Source data:
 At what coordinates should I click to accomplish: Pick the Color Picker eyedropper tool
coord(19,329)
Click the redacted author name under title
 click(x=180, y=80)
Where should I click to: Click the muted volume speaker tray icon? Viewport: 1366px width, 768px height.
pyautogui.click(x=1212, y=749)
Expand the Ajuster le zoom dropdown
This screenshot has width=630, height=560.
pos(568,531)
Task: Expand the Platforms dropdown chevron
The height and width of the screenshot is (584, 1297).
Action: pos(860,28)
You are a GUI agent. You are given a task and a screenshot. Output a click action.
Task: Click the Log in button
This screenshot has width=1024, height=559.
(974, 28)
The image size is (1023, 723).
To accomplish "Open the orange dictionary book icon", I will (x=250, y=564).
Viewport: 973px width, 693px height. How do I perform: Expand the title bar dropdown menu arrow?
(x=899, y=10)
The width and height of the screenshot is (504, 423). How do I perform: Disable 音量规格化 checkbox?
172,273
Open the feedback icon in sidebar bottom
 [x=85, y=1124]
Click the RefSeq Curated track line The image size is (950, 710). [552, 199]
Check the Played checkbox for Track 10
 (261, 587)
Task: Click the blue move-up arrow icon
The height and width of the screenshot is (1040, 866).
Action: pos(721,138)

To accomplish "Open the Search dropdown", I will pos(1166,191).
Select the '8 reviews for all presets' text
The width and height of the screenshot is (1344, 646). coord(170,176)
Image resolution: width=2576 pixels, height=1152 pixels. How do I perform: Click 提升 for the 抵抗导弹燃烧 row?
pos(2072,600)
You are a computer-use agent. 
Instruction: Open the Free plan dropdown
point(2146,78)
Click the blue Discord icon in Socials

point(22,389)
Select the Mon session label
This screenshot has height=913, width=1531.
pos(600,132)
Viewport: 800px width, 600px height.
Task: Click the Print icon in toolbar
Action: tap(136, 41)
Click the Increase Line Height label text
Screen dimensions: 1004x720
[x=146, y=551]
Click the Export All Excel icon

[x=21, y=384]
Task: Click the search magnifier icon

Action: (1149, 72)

## GOAL
Reproduce the entries word for word, beginning with the line that contains "The image size is (1023, 723)." and continuing through the final line of the entries.

## WORKED SOLUTION
The image size is (1023, 723).
To accomplish "Open the orange dictionary book icon", I will (x=250, y=564).
Viewport: 973px width, 693px height. How do I perform: Expand the title bar dropdown menu arrow?
(x=899, y=10)
The width and height of the screenshot is (504, 423). How do I perform: Disable 音量规格化 checkbox?
172,273
Open the feedback icon in sidebar bottom
 [x=85, y=1124]
Click the RefSeq Curated track line The image size is (950, 710). [552, 199]
Check the Played checkbox for Track 10
 (261, 587)
Task: Click the blue move-up arrow icon
The height and width of the screenshot is (1040, 866).
Action: pos(721,138)

To accomplish "Open the Search dropdown", I will pos(1166,191).
Select the '8 reviews for all presets' text
The width and height of the screenshot is (1344, 646). coord(170,176)
Image resolution: width=2576 pixels, height=1152 pixels. How do I perform: Click 提升 for the 抵抗导弹燃烧 row?
pos(2072,600)
You are a computer-use agent. 
Instruction: Open the Free plan dropdown
point(2146,78)
Click the blue Discord icon in Socials

point(22,389)
Select the Mon session label
This screenshot has height=913, width=1531.
pos(600,132)
Viewport: 800px width, 600px height.
Task: Click the Print icon in toolbar
Action: tap(136, 41)
Click the Increase Line Height label text
Screen dimensions: 1004x720
[x=146, y=551]
Click the Export All Excel icon

[x=21, y=384]
Task: Click the search magnifier icon

Action: (1149, 72)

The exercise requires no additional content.